◆ YOUR ASSIGNMENT:
Please print exactly the lines from the one containing "Click the Endpoints: label" through the last line of the records, and only those. Leave out any pictures.

◆ DATA TO PROCESS:
========================================
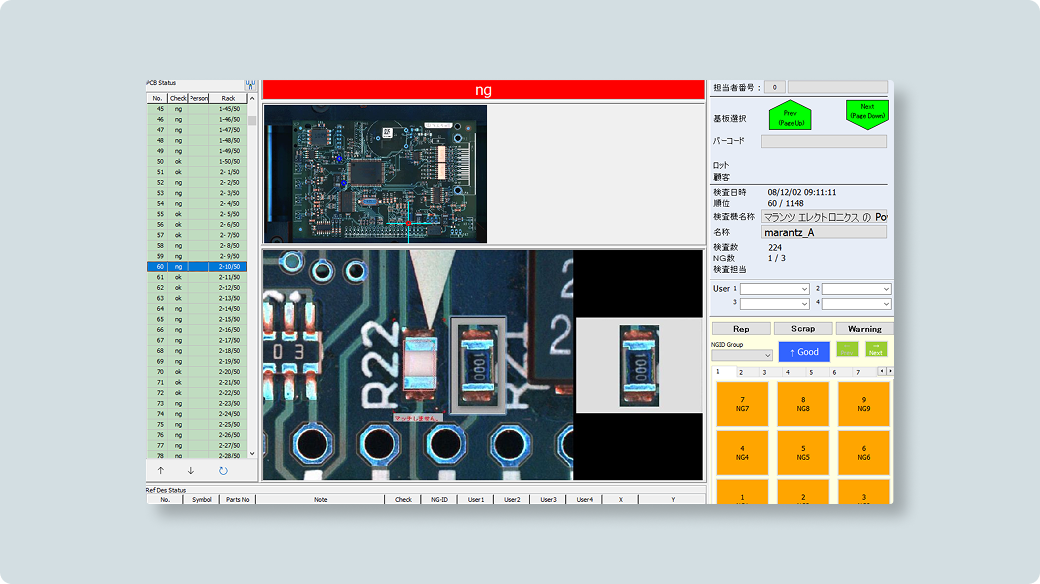Click the icon at top-right of PCB Status

tap(251, 85)
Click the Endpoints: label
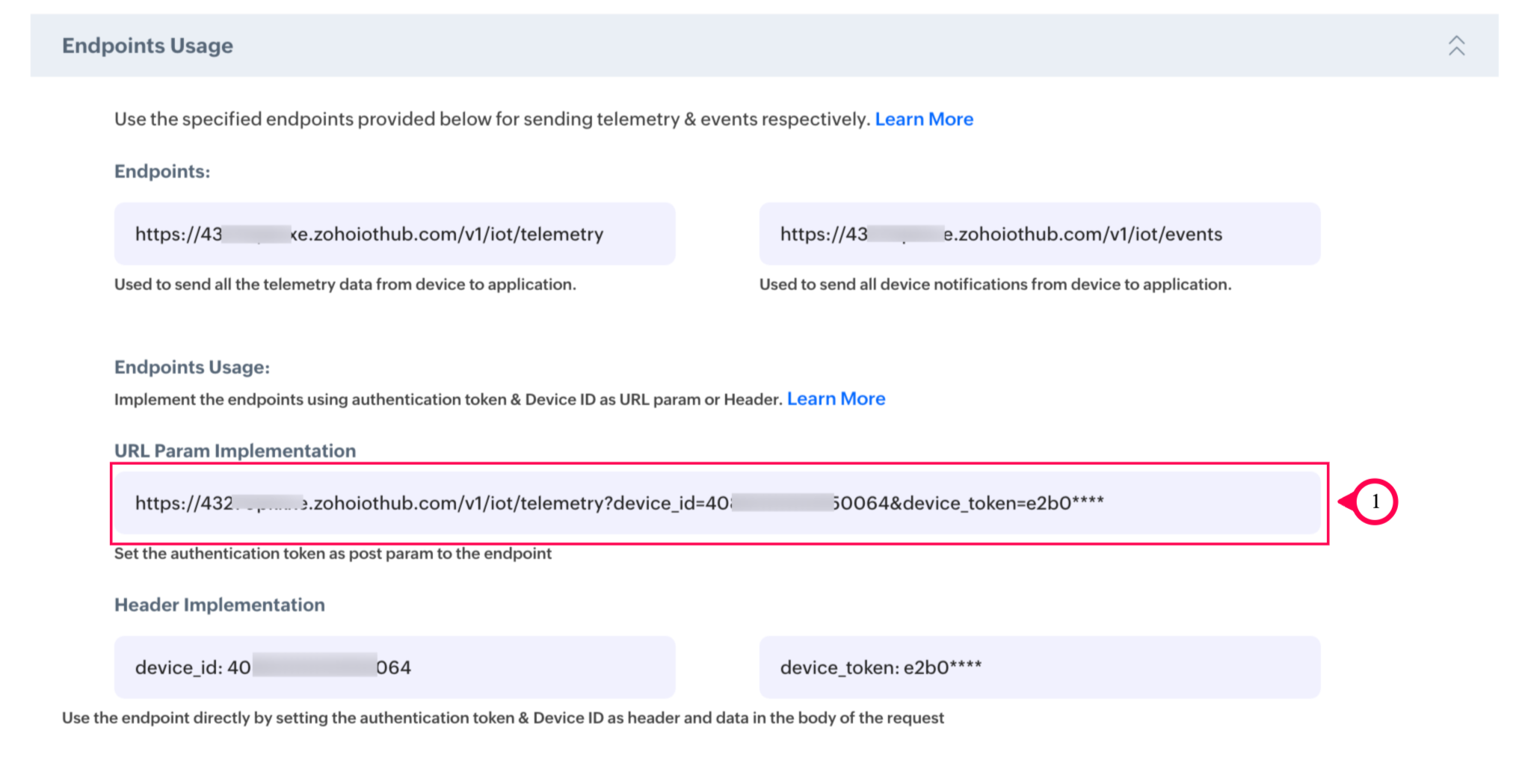Viewport: 1525px width, 784px height. tap(162, 172)
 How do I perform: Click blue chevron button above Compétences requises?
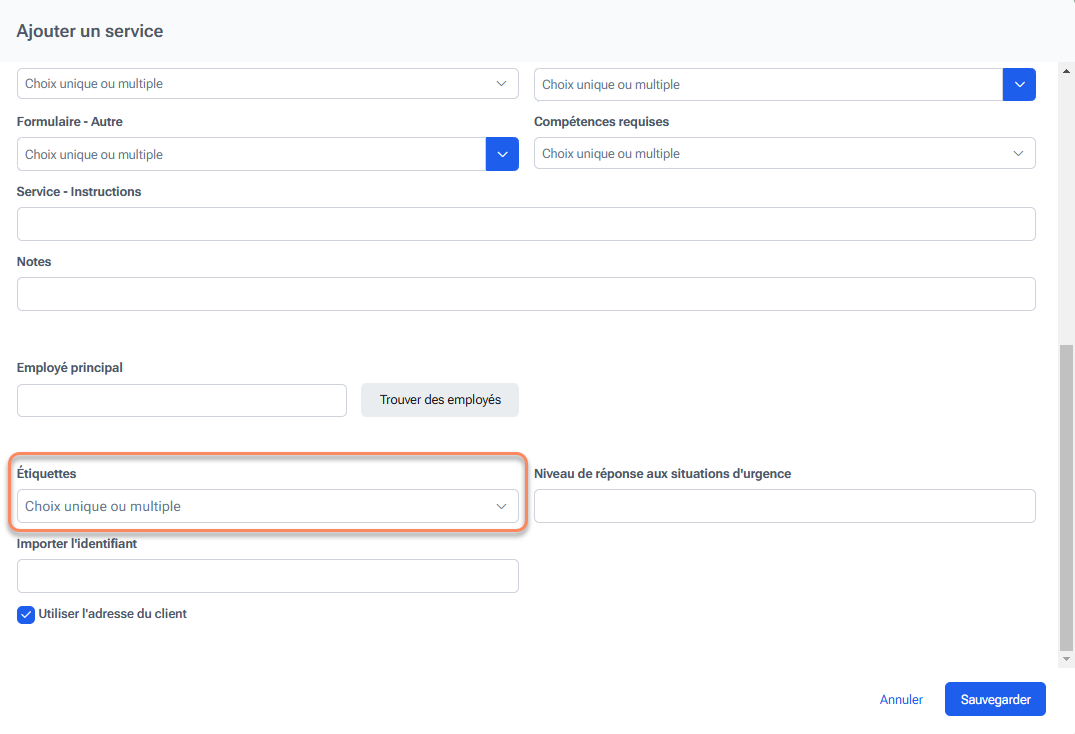[x=1019, y=84]
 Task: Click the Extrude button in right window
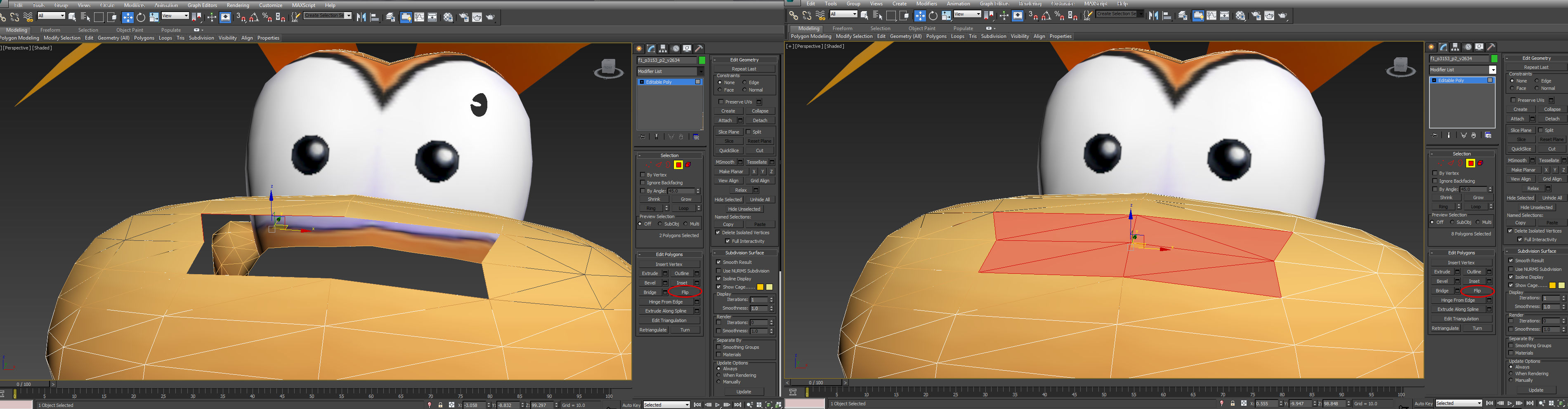[1442, 272]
========================================
◆ RESPONSE TO THIS TASK:
Click the Endpoints: label
Viewport: 1525px width, 784px height. tap(162, 172)
 How do I perform: Click blue chevron button above Compétences requises?
[x=1019, y=84]
 Task: Click the Extrude button in right window
[1442, 272]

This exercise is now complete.